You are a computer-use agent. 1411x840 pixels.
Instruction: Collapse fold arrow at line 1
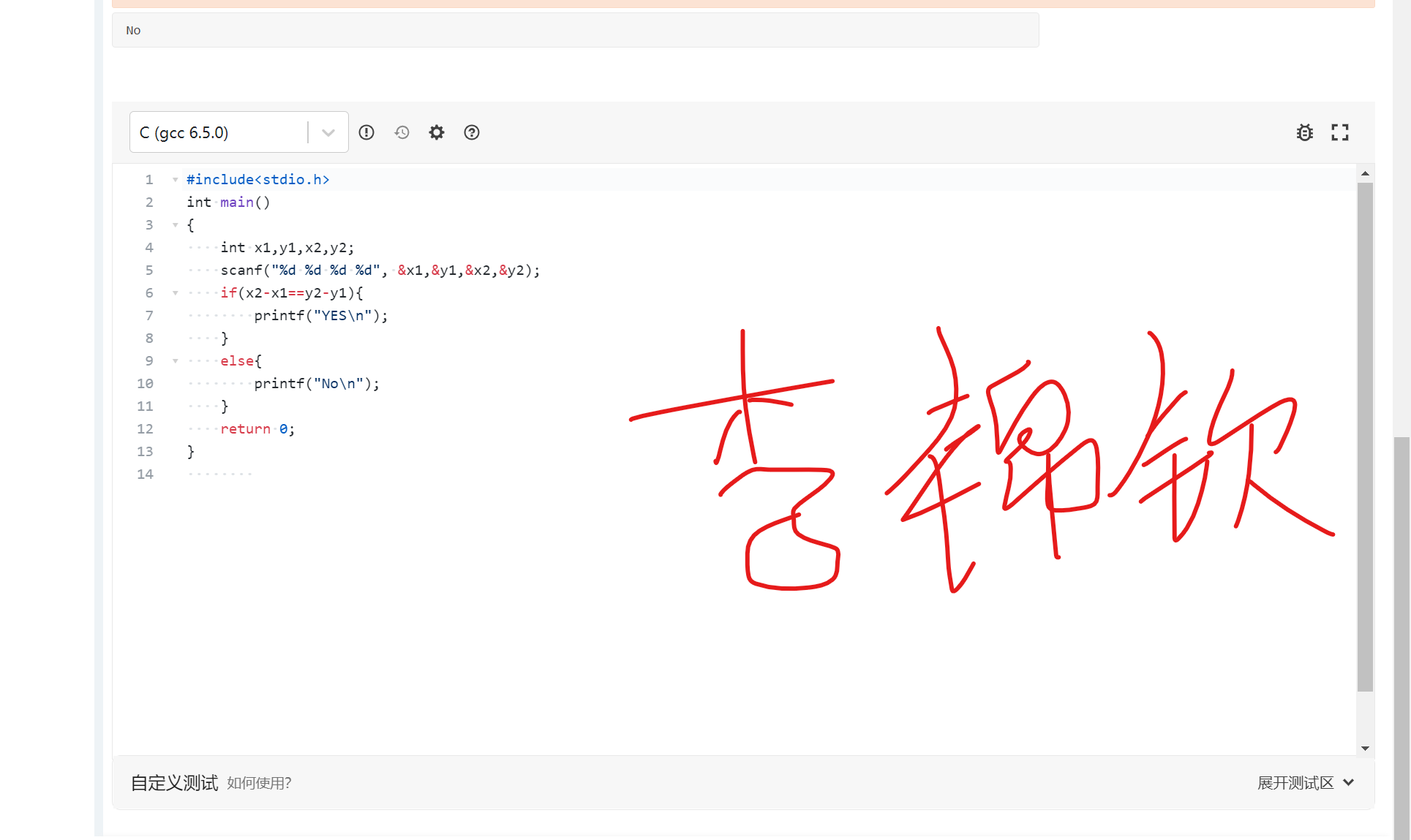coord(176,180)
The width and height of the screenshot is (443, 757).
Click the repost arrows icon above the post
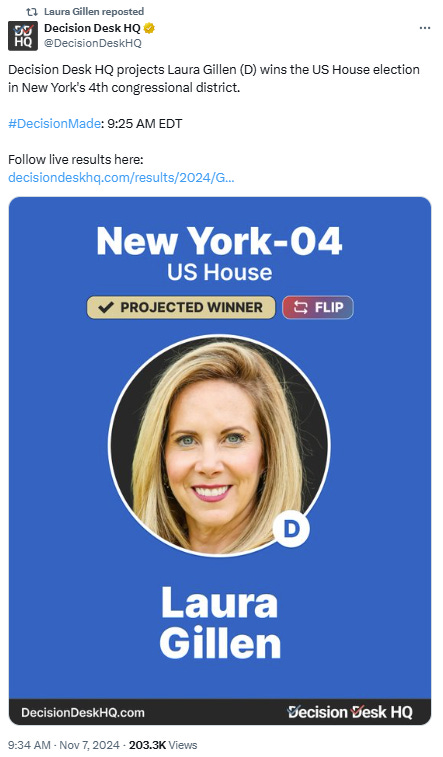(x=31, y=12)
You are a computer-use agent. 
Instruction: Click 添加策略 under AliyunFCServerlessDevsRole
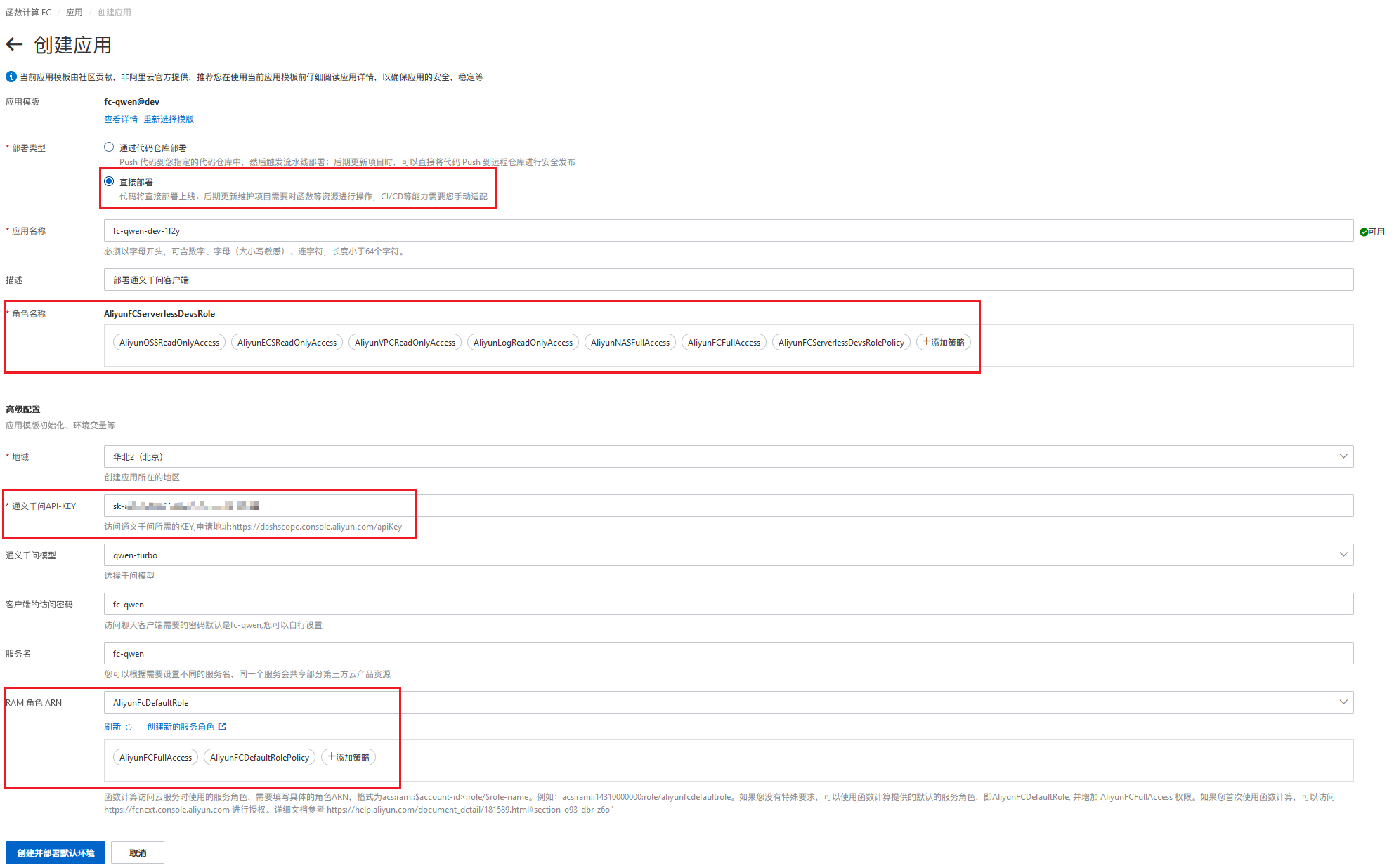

┄┄┄┄┄┄

:: JOB ::
Copy the rows above word for word, but leave out the pictures.

:: OUTPUT BELOW ::
You are a computer-use agent. 1411x840 pixels.
Instruction: Collapse fold arrow at line 1
coord(176,180)
The width and height of the screenshot is (443, 757).
Click the repost arrows icon above the post
(x=31, y=12)
You are a computer-use agent. 
Instruction: Click 添加策略 under AliyunFCServerlessDevsRole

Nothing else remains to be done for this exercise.